One song that I’m looking forward to potentially performing in Omaha, Nebraska, — I actually have a friend there — is Politicians In My Eyes by the band called Death.

We were kind of tasked by our publishing company to do a punk song. And Politicians In My Eyes wasn’t on the list. So they were like, “Oh, well, let’s not do that. Why don’t you pick something else that’s on the list?” And Adrian and I were like, “Dude, that would be like, the least punk thing to do.” (laughs) You know? Yeah, so. So that’s definitely a song that we both look forward to, you know, bringing out. It’s a pretty fun one.

KC: I love the covers. How have you picked those songs to record? Are they just favorites? Or do you say, “We should try this?” 

EB: I feel like the songs that are on the album that that aren’t ours are actually ours to the degree that, for example, I was busking on the Santa Monica Pier playing Tracy Chapman’s Fast Car, and just over time, you know, borrowed the affection of her fans in my own connection with that song as I performed it. And Politicians In My Eyes is a is another one that I brought up to Adrian about doing. And Adrian introduced me to The Beatles, Eleanor Rigby.

I’m definitely looking forward to performing that one as well for the fact that we’re just huge fans of the music that we play. It’s not like this random happenstance that we would do. These are songs that we’ve been fans of for a very long time, .

KC: You said, you’ve been working on second album. How’s that been? How’s that been going? You’ve had some free time over the last year or so. 
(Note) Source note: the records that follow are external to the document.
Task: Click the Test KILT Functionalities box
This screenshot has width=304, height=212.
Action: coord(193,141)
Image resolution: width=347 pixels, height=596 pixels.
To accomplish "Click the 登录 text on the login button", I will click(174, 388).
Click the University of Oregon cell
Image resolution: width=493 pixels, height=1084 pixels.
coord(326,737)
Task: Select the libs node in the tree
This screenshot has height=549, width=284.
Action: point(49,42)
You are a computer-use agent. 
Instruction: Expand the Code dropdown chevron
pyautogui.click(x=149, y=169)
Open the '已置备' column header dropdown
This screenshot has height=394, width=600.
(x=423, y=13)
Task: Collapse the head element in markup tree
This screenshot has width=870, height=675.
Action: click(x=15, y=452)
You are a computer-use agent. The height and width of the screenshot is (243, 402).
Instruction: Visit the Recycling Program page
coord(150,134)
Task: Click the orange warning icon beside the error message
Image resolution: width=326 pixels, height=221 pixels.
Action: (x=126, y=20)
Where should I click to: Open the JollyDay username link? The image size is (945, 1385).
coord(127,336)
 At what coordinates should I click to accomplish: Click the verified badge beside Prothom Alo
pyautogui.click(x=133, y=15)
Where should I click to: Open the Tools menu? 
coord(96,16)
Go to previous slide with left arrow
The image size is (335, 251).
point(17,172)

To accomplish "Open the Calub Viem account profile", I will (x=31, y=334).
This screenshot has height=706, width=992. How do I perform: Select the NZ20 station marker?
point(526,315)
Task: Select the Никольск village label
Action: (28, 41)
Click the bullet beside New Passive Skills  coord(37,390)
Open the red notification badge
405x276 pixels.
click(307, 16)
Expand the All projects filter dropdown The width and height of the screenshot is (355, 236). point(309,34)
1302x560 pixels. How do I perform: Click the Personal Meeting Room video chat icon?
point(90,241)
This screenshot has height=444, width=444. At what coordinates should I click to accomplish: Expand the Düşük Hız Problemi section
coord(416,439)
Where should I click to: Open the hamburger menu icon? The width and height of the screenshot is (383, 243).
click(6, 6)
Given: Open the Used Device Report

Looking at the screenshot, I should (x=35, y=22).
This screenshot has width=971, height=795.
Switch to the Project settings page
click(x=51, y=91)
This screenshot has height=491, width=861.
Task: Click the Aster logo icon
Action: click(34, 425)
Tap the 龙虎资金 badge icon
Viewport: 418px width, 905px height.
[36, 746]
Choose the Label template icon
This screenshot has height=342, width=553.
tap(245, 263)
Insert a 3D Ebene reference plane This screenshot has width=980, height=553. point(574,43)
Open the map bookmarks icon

EB: Yeah, yeah, I’ve had I’ve definitely had some time. And I think that it’s going pretty organically enough. For the fact that we’ve just never stopped writing since we put out the first album. We started this band because we enjoy making music together generally. And while we were, you know, kind of campaigning, the first album across the country in the world.

I always say to the band, “Maybe we should like stay behind five to 10 minutes after soundcheck.” And, “Geez, man, I really like that pretty shuffle that you’re doing right now. Just keep playing. Let me see if I can work out a guitar part.” Or I’ll hear Adrian just fiddling around, and I’ll say, “Play that again.” And I’ll try to play something.

It’s just that we’re always constantly creating. And that’s just how I am, especially on the road. So with that we have we probably have a little over 20 ideas in various stages of completion based on what we’ve gathered over time.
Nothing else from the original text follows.